En su visita anterior ya fue visto como un bicho raro que no es capaz de tener a mano a un canciller que se la juegue por él con la destreza, la inteligencia y la astucia propia de un veterano de la diplomacia. Que saliera en solitario a defenderse fue juzgado como un error mayúsculo y una ridiculez de marca mayor. Como era de preverse, las cosas terminaron mal porque Maduro no es un orador brillante ni convincente, ni es capaz de exhibir una excepcional batería de ideas con la que pueda avasallar a sus críticos más tenaces. Al contrario, sus deficiencias políticas, titubeos y gestos de principiantes quedaron de manifiesto.

Todo terminó siendo un gran dolor de cabeza tanto para el Consejo de Derechos Humanos de la ONU como para sus propios consejeros venezolanos. Luego de hacer un control de daños, el equipo del gobierno dictatorial terminó por aceptar que la audacia de exponerse ante expertos y diplomáticos experimentados había sido un estruendoso fracaso porque la voz cantante, como era lógico, no podía llevarla quien no tiene la altura ni el equipo para ello.

Con el rabo entre las piernas regresó a Venezuela y puso en marcha su maquinaria de propaganda bien aceitada por los cubanos.

Pero ni eso le funcionó porque los representantes ante el Consejo de Derechos Humanos de la ONU en Ginebra no serán ni son unos improvisados como Delcy Rodríguez, y en pormenorizados informes dieron una versión clara y fulminante de quien era apenas el pichón de dictador en ese momento. El tiempo les dio la razón.
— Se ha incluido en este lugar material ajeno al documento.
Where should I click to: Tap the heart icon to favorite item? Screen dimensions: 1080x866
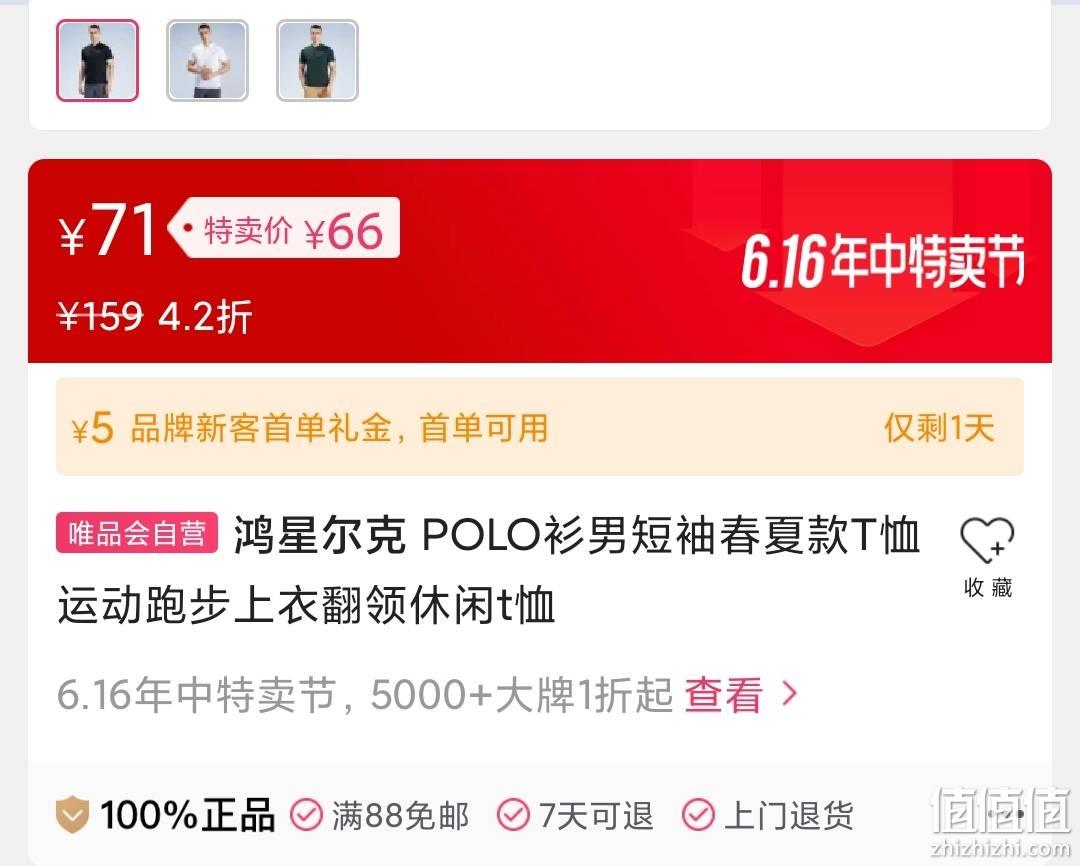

Esta semana, cuando anunció al mundo que volvía al ruedo en Ginebra, los cubanos se colocaron las manos en la cabeza y le pidieron a Dios, a pesar del ateísmo de Fidel Castro que no creía en Jesucristo porque anticipaba que le esperaba el infierno, que no cometiera ese error porque sabían que en Europa lo esperaba no un recibimiento cordial sino un repudio no solo airado sino también subterráneo. En ese viaje a Ginebra iba no solo a estrellarse contra la realidad sino a quedar en evidencia como dictador. Era como lanzarse desde un avión sin paracaídas.

Lo cierto es que el presidente de la Asamblea Nacional, Julio Borges, y su vicepresidente se le adelantaron y en una gira relámpago fueron tumbando uno a uno no solo los apoyos posibles y deseables, sino cualquier esperanza de convencer a otros pequeños aliados susceptibles de ser arrimados hacia su lado por promesas y engaños petroleros. España, Francia, Alemania y Gran Bretaña le hicieron el vade retro. Lo cierto es que a falta de pan buenas son tortas, y mandaron al bueno para nada de Arreaza para que les sacara las patas del barro. Pero este señor hace años que no da un palo al agua, acostumbrado a vivir de la herencia del muerto.